He swung off his pack and put down his gun. For a moment the girl stared at him with widening eyes. The fear went out of them slowly. Her hand unclenched, and suddenly she turned to the big grizzly and clasped her bared arms about the shaggy monster's neck.

"Tara, Tara, it isn't one of them!" she cried. "It isn't one of them—and we thought it was!"

She whirled on David with a suddenness that took his breath away. It was like the swift turning of a bird. He had never seen a movement so quick.

"Who are you?" she flung at him, as if she had not already heard his name. "Why are you here? What business have you going up there—to the Nest?"

"I don't like that bear," said David dubiously, as the grizzly made a slow movement toward him.

"Tara won't hurt you," she said. "Not unless you put your hands on me, and I scream. I've had him ever since he was a baby and he has never hurt any one yet. But—he will!" Her eyes glowed darkly again, and her voice had a strange, hard little note in it. "I've been ... training him," she added. "Tell me—why are you going to the Nest?"

It was a point-blank, determined question, with still a hint of suspicion in it; and her eyes, as she asked it, were the clearest, steadiest, bluest eyes he had ever looked into.

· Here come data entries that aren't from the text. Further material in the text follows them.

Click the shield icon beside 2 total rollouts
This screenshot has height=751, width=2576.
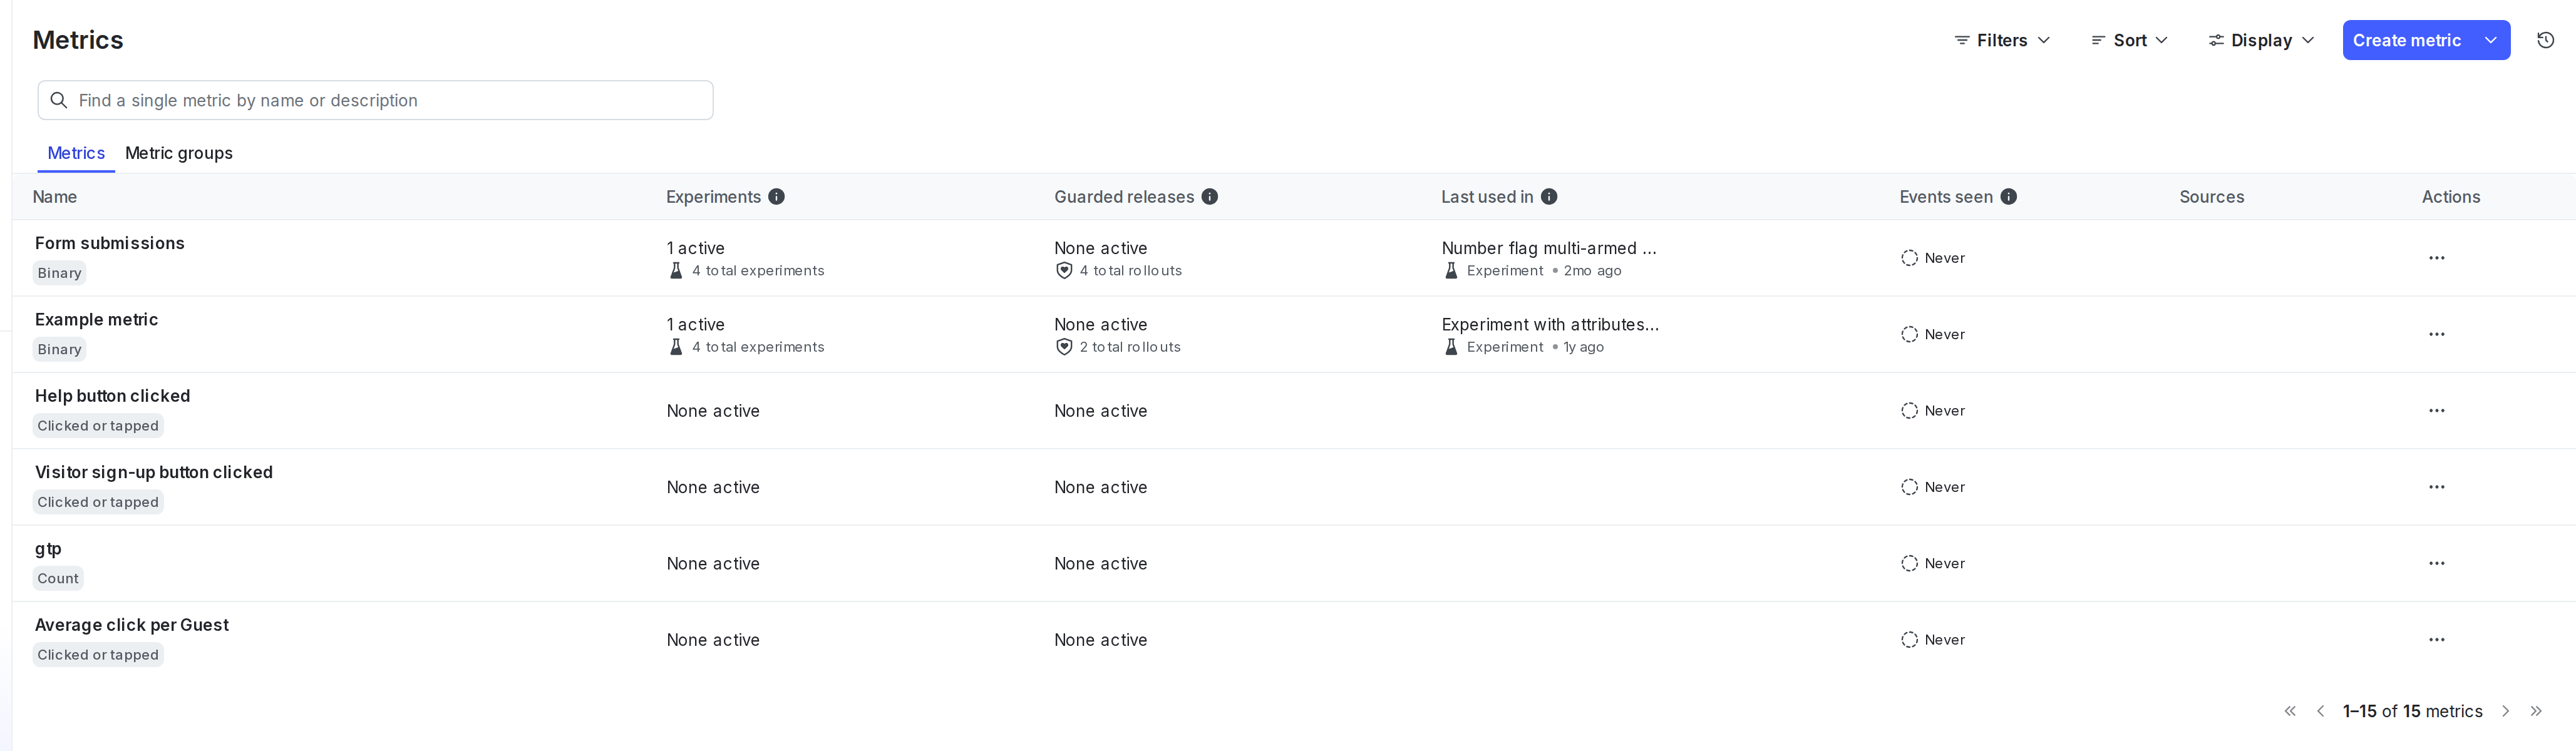[1064, 347]
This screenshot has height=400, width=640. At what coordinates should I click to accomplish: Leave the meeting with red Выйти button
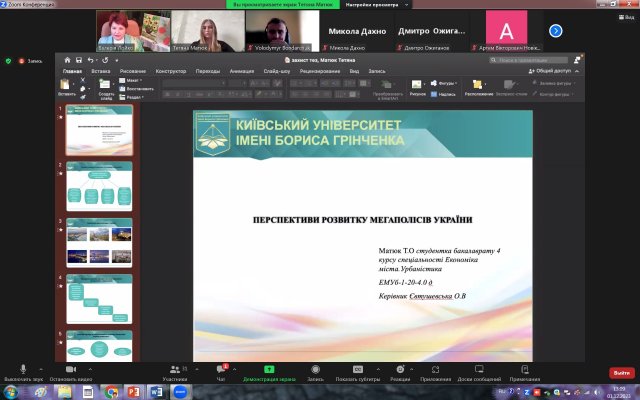[x=621, y=373]
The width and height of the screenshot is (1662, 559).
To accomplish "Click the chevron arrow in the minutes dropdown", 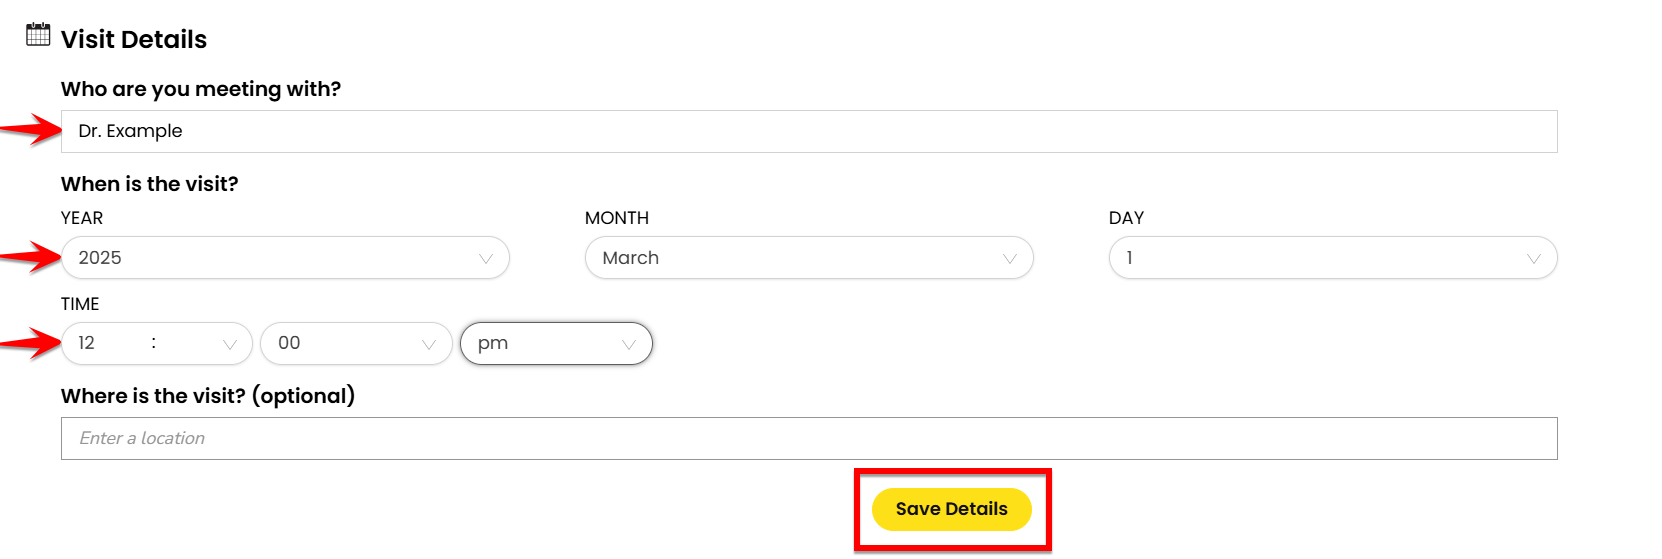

He was finding it hard to live up to what he had expected of himself. Many times he had thought of what he would say when he found this girl, if he ever did find her; but he had anticipated something a little more conventional, and had believed that it would be quite the easiest matter in the world to tell who he was, and why he had come, and to tell it all convincingly and understandably. He had not, in short, expected the sort of little person who stood there against her bear—a very difficult little person to approach easily and with assurance—half woman and half child, and beautifully wild. She was not disappointing. She was greatly appealing. When he surveyed her in a particularizing way, as he did swiftly, there was an exquisiteness about her that gave him pleasureable thrills. But it was all wild. Even her hair, an amazing glory of tangled curls, was wild in its disorder; she seemed palpitating with that wildness, like a fawn that had been run into a corner—no, not a fawn, but some beautiful creature that could and would fight desperately if need be. That was his impression. He was undergoing a smashing of his conceptions of this girl as he had visioned her from the picture, and a readjustment of her as she existed for him now. And he was not disappointed. He had never seen anything quite like this Marge O'Doone and her bear. O'Doone! His mind had harked back quickly, at her mention of that name, to the woman in the coach of the Transcontinental, the woman who was seeking a man by the name of Michael O'Doone. Of course the woman was her mother. Her name, too, must have been O'Doone.

Very slowly the girl detached herself from her bear, and came until she stood within three steps of David.

"Tara won't hurt you," she assured him again, "unless I scream. He would tear you to pieces, then."